_What the task asks_. The job is to output exactly the lines that run from the start of the entries through the line containing "Collapse the Parent Task 1 row", pictures omitted.

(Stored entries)
▽
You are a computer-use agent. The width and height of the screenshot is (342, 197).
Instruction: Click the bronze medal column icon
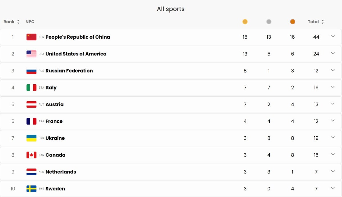coord(292,22)
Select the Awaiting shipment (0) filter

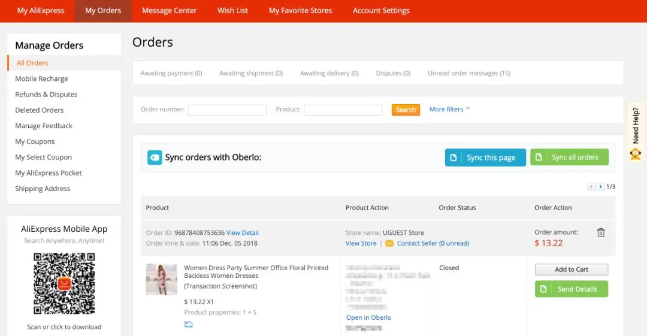tap(251, 73)
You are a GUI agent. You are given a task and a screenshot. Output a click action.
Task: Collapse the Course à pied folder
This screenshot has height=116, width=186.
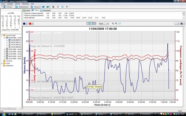pos(2,35)
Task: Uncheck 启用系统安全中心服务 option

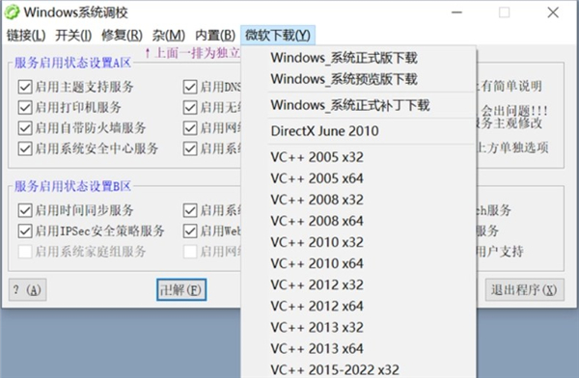Action: (25, 149)
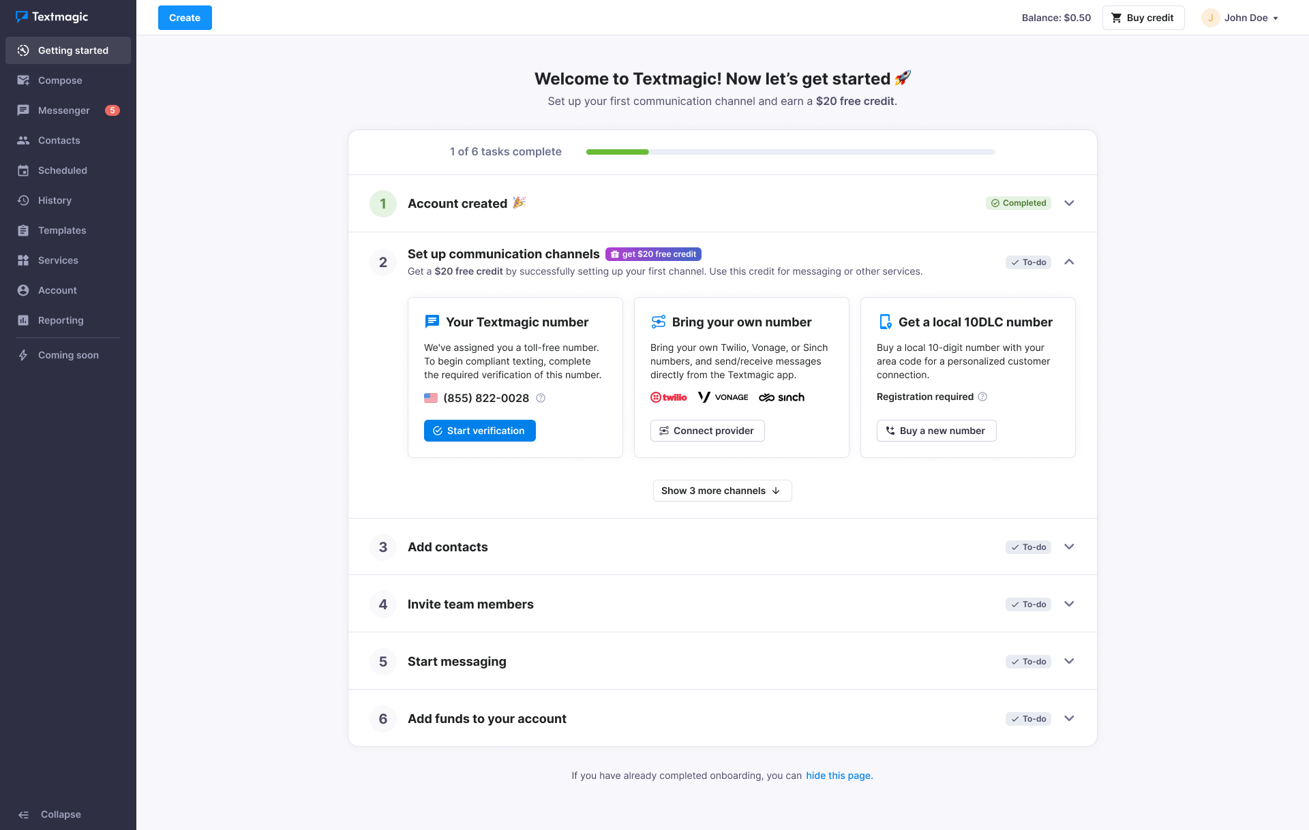
Task: Select the Contacts icon in sidebar
Action: [24, 140]
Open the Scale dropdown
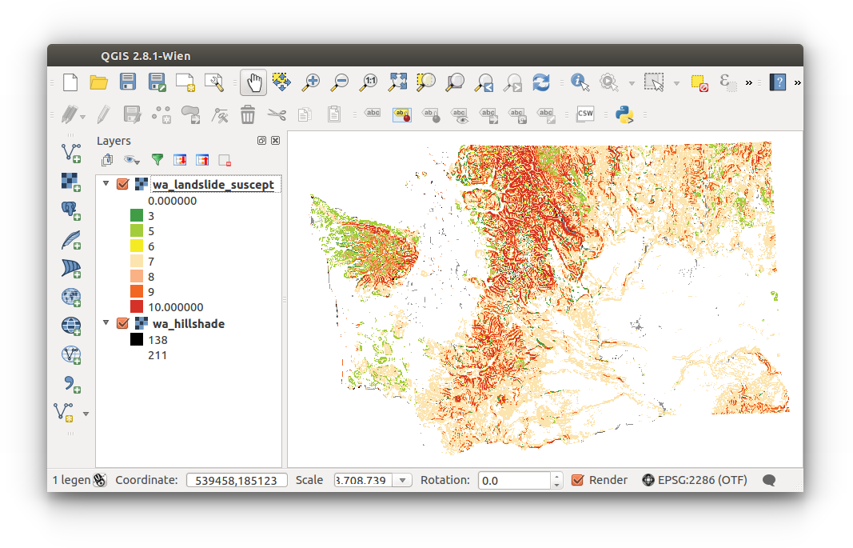The height and width of the screenshot is (548, 853). [x=404, y=480]
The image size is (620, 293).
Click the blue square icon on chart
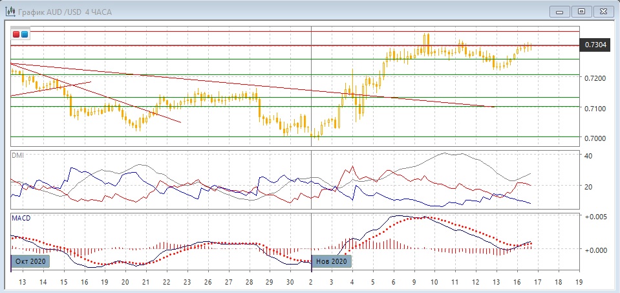[25, 34]
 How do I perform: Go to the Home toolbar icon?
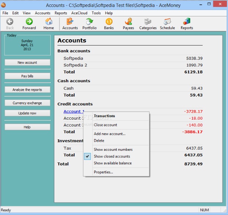(x=48, y=22)
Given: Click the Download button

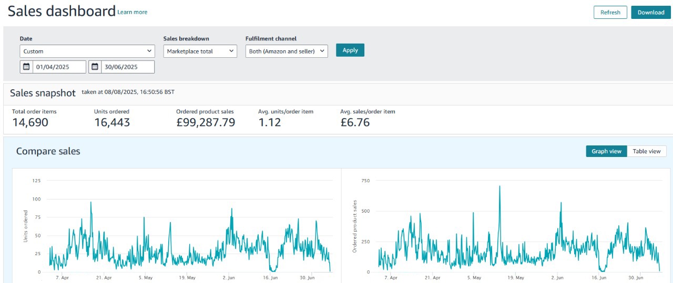Looking at the screenshot, I should click(651, 13).
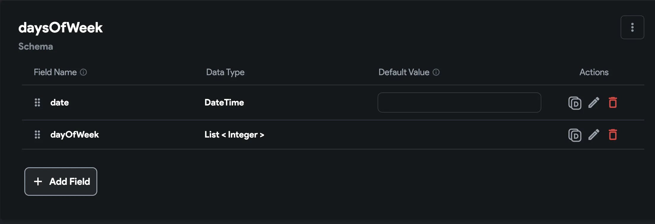
Task: Click the info icon beside Default Value
Action: pos(436,72)
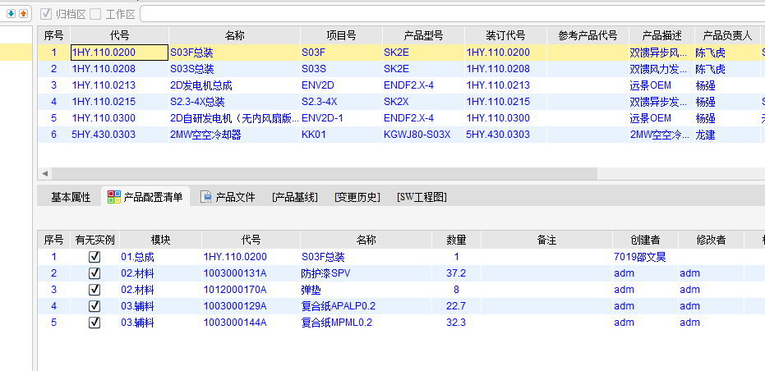Click the 数量 column header

point(456,240)
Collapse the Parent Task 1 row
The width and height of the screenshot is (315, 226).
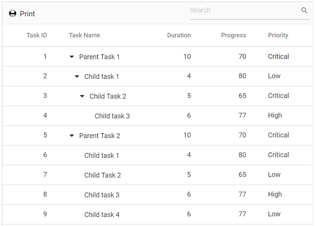click(72, 56)
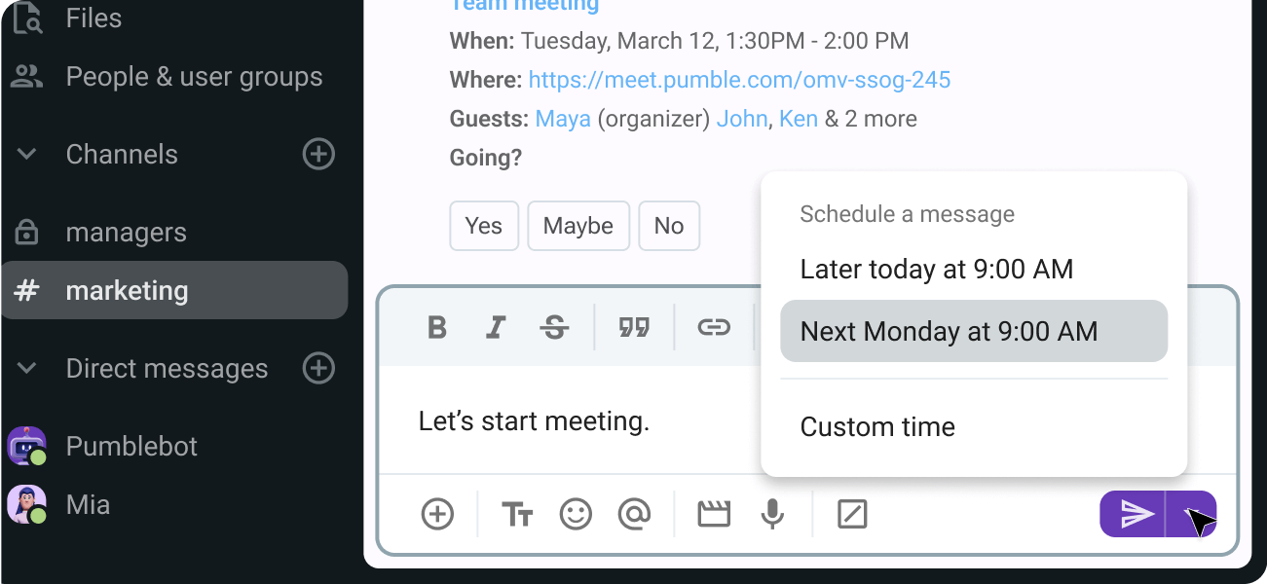Open the emoji picker
This screenshot has height=584, width=1267.
(x=576, y=514)
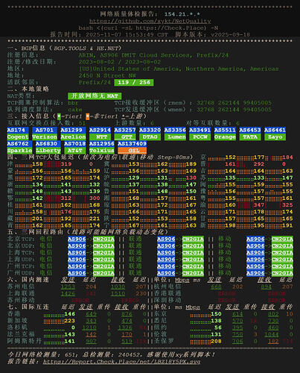The height and width of the screenshot is (373, 300).
Task: Open the Report.Check.Place report link
Action: click(121, 361)
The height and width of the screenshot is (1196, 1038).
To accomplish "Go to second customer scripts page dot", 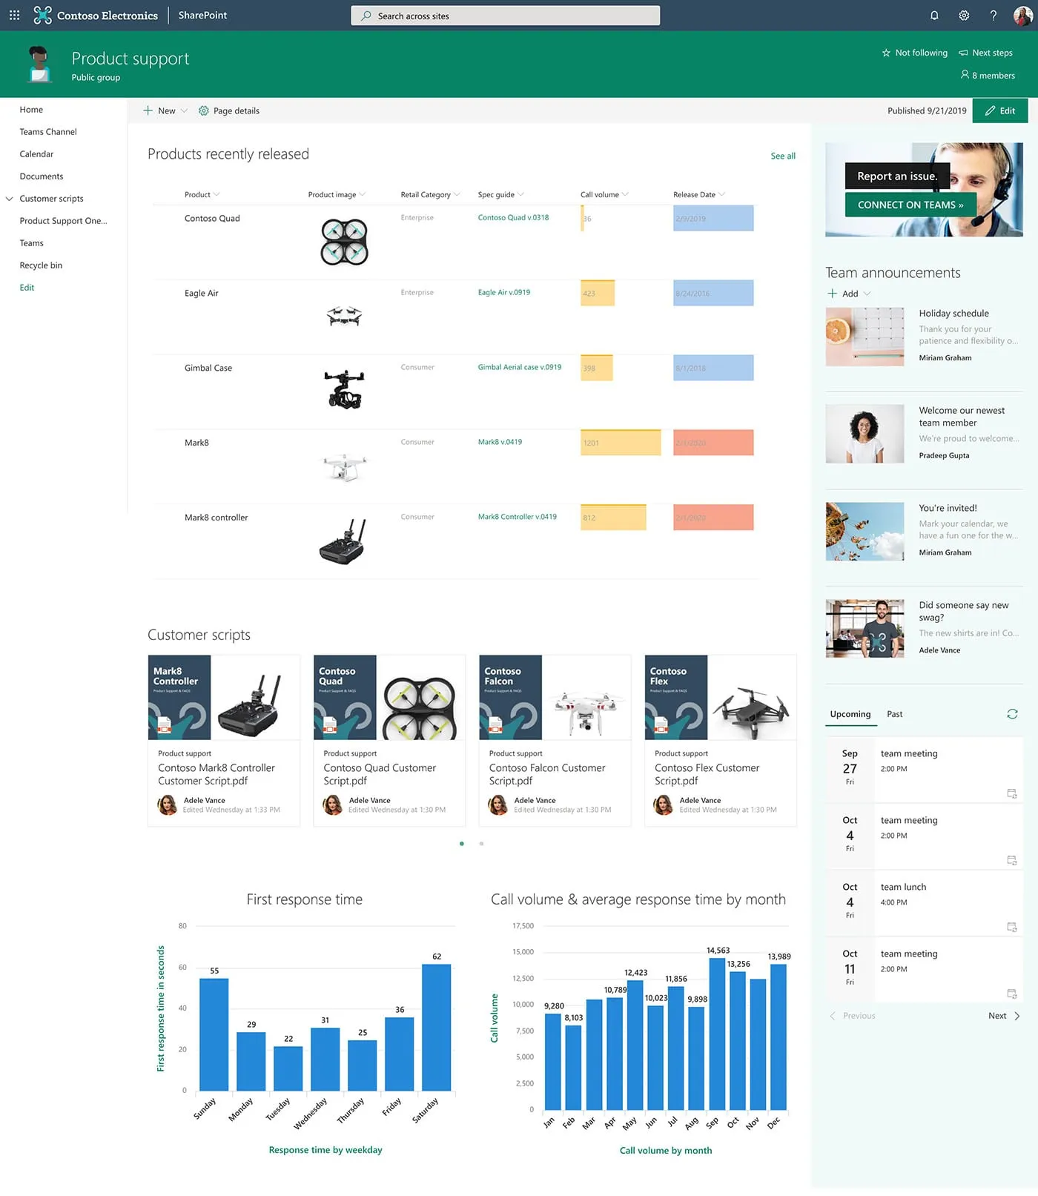I will (x=481, y=844).
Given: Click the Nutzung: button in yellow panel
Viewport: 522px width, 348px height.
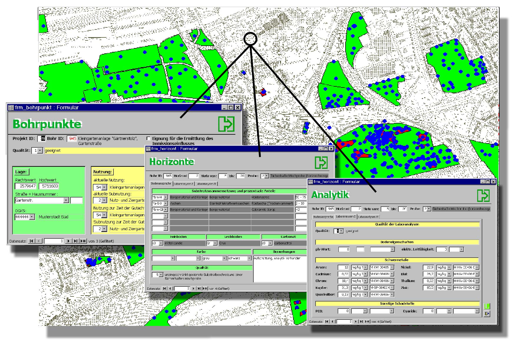Looking at the screenshot, I should tap(103, 172).
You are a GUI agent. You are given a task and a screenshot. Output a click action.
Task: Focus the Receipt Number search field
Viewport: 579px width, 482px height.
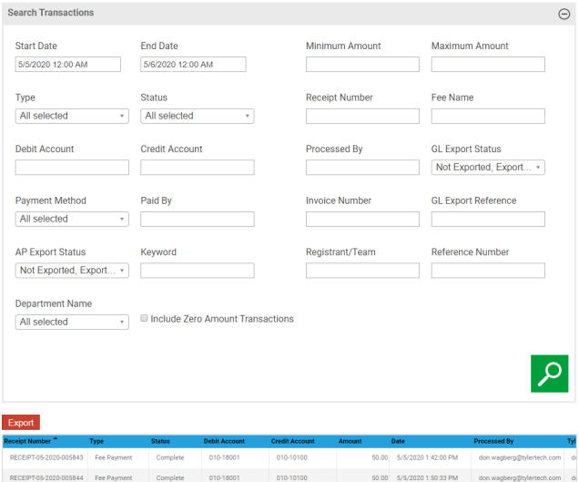(x=362, y=116)
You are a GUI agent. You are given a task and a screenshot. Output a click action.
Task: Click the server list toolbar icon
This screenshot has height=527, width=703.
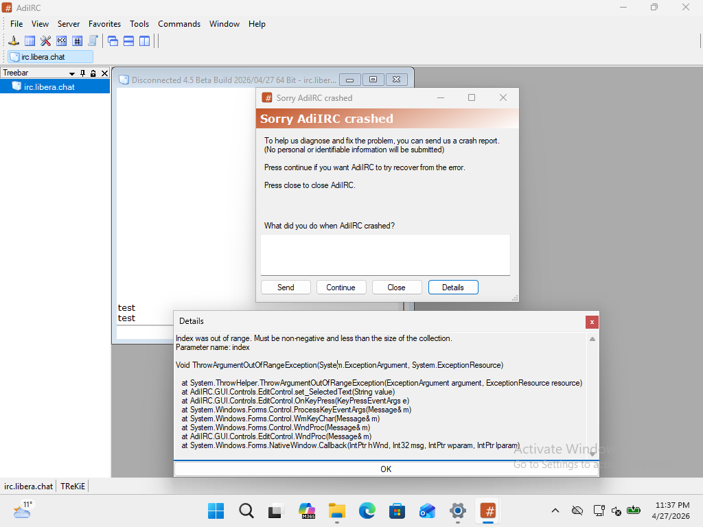[x=30, y=41]
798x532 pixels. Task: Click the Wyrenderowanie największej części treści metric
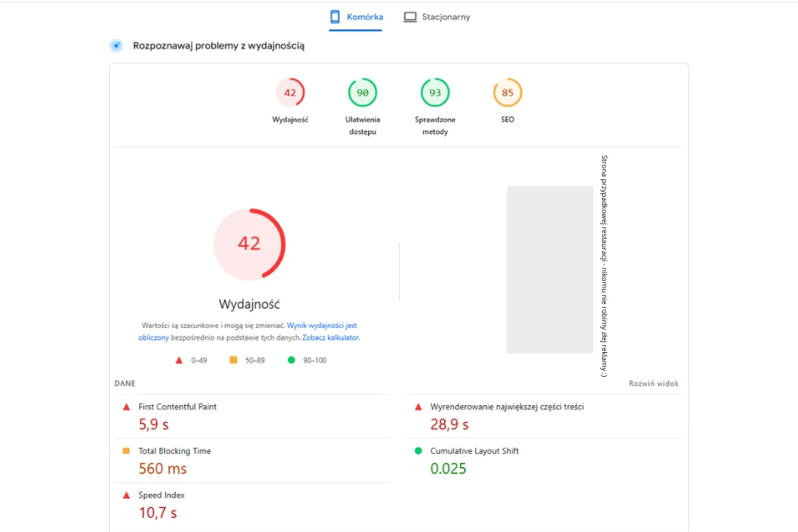click(x=506, y=407)
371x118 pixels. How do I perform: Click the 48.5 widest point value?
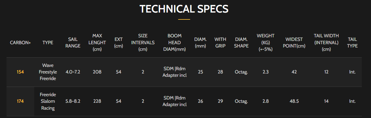click(x=294, y=101)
△
_Solution to the exercise_.
You are a computer-use agent. The width and height of the screenshot is (342, 197).
Instruction: Click the bronze medal column icon
coord(292,22)
Select the Awaiting shipment (0) filter

tap(251, 73)
You are a GUI agent. You are given a task and a screenshot. Output a click action.
Task: Collapse the Course à pied folder
This screenshot has height=116, width=186.
pos(2,35)
Task: Uncheck 启用系统安全中心服务 option

Action: (25, 149)
Task: Select the Contacts icon in sidebar
Action: [24, 140]
Open the Scale dropdown
The height and width of the screenshot is (548, 853). [x=404, y=480]
The image size is (620, 293).
Click the blue square icon on chart
[25, 34]
 How do I perform: Go to the Home toolbar icon?
(x=48, y=22)
Given: Click the Download button

Looking at the screenshot, I should click(651, 13).
Task: Click the info icon beside Default Value
Action: pos(436,72)
Click the 数量 column header

point(456,240)
Collapse the Parent Task 1 row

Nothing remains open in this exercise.